En una ruta por los llanos orientales, donde las aguas cristalinas son del color del cuarzo jadeíta y las ramas lisas tienen criaturas miniatura que pican, se ubica un escondite separado de todo el ruido y el temor de la civilización. Un lugar que los habitantes nombraron “La Cascada del Amor”, por ser una fuente de enamoramiento para las parejas que lo visitan. En el escondite que se forma detrás de la caída de agua, los amantes se sienten en total libertad para expresar su ternura, razón por la cual la pasión aflora. 

 

Seguido de este manantial de vida y agua cristalina, el mismo camino que nos adentra en la selva nos conduce por un rastro de ríos y cascadas. Como en una búsqueda del tesoro, los enamorados pueden continuar su camino hacia un siguiente edén.
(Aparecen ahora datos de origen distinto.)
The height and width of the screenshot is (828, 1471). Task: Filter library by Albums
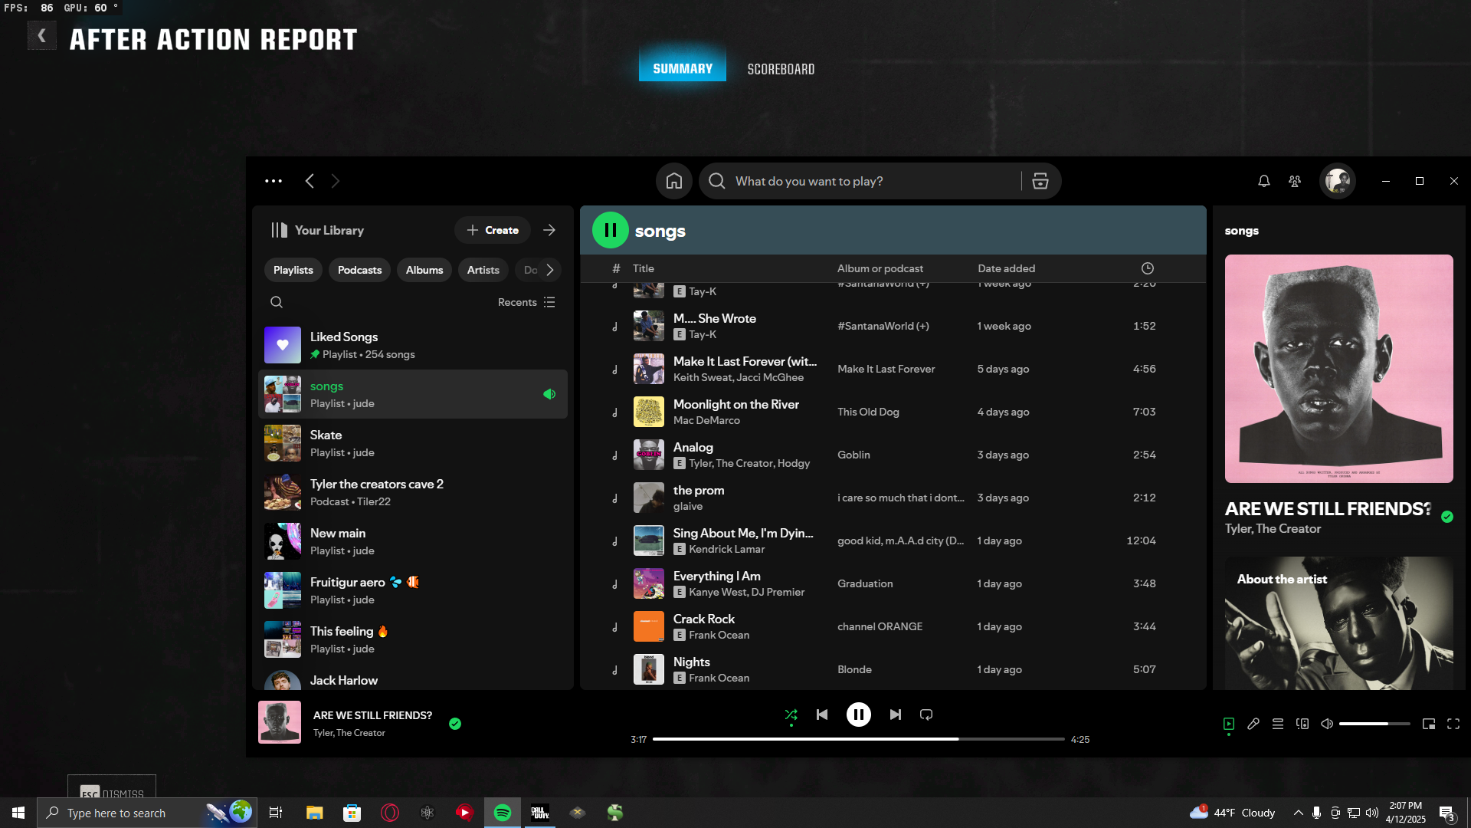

En este, la caída de agua se extiende lateralmente, de modo que se forman “Las cortinas del diamante”, por las que recibe su nombre. La cascada de aproximadamente siete metros de altura forma varias piscinas naturales, en las que algunos nadan, otros meditan flotando, otros saltan y se sumergen. 

 

Para finalizar el circuito, llegamos a la “Cascada del Ángel”, donde las ligeras gotas que rompen con las rocas protegidas por el musgo del color del ámbar, forman una pequeña llovizna que se siente como una suave caricia de la madre tierra y refresca de la sensación térmica de casi 30 grados cuando al bosque lo acompaña el sol. Este sendero natural, que en total conforman 6 km de distancia, fue un descubrimiento para Sirepa, que con valentía y la intención de compartirlo al mundo, hace 7 años decidió convertirlo en un atractivo turístico. 

 

Resulta difícil de aceptar que un lugar así, poderoso y casi celestial, fuera alguna vez llamado “La casa de las FARC”. El río Duda, ubicado en el municipio de Uribe, en el departamento del Meta, tiene su surgimiento desde la Cordillera Oriental y crece hasta alcanzar la Serranía de La Macarena. Este nacimiento de agua, relacionado a los poderes del amor por los habitantes, sería asociado con la guerra por los extranjeros. 

 

La estigmatización hacia el territorio nace de los abusos de la guerrilla que se refugiaban y usaban la región como centro de operaciones militares. De manera que el miedo no había permitido que otras personas lo pudieran apreciar. La apuesta por el turismo en el departamento del Meta empezó a tomar fuerza tras la firma del Acuerdo de Paz en 2016. Fue entonces cuando personas de la región como Don José y Blanca Helena Soler iniciaron su proyecto para el desarrollo económico desde la naturaleza, el deporte y la creatividad.

 

Actualmente, Helena es una de las precursoras del ecoturismo en el Meta. Con su empresa Cristales, Travel and Adventure se ha encargado de, poco a poco, alentar a los habitantes de lo que era antes la “Zona de Distensión” a que se alejen de la cárcel que representa hacer parte de la guerra y el narcotráfico. Y en cambio que se unan a la alternativa de lo que para muchos visitantes es una experiencia inolvidable, con la oportunidad de sanar, amar y conectar con la naturaleza. 

 

Hoy por fin después de tanto tiempo el Acuerdo de Paz firmado el 26 de septiembre de 2016 por el entonces presidente Juan Manuel Santos y el jefe negociador de las FARC Iván Márquez, le ha devuelto a la comunidad la fe por algo en lo que luchar. Jóvenes y adolescentes con la mirada de la paz ya están optando por el resurgimiento de la economía a través del disfrute del medio ambiente.

 

Vivir una experiencia tan surreal y ser bautizado por las lágrimas de lo que es, sino el pulmón, la tráquea de Colombia, es como tener un baño de esperanzas en el que es posible la libertad, el amor y la armonía. En el que las comunidades se unen para resignificar su territorio y sus costumbres. La paz les ha permitido construir una familia basada en el apoyo mutuo y un mejor futuro. Solo con el acuerdo los habitantes del departamento del Meta fueron capaces de demostrar la fuerza por la que pudieron resistir en el territorio.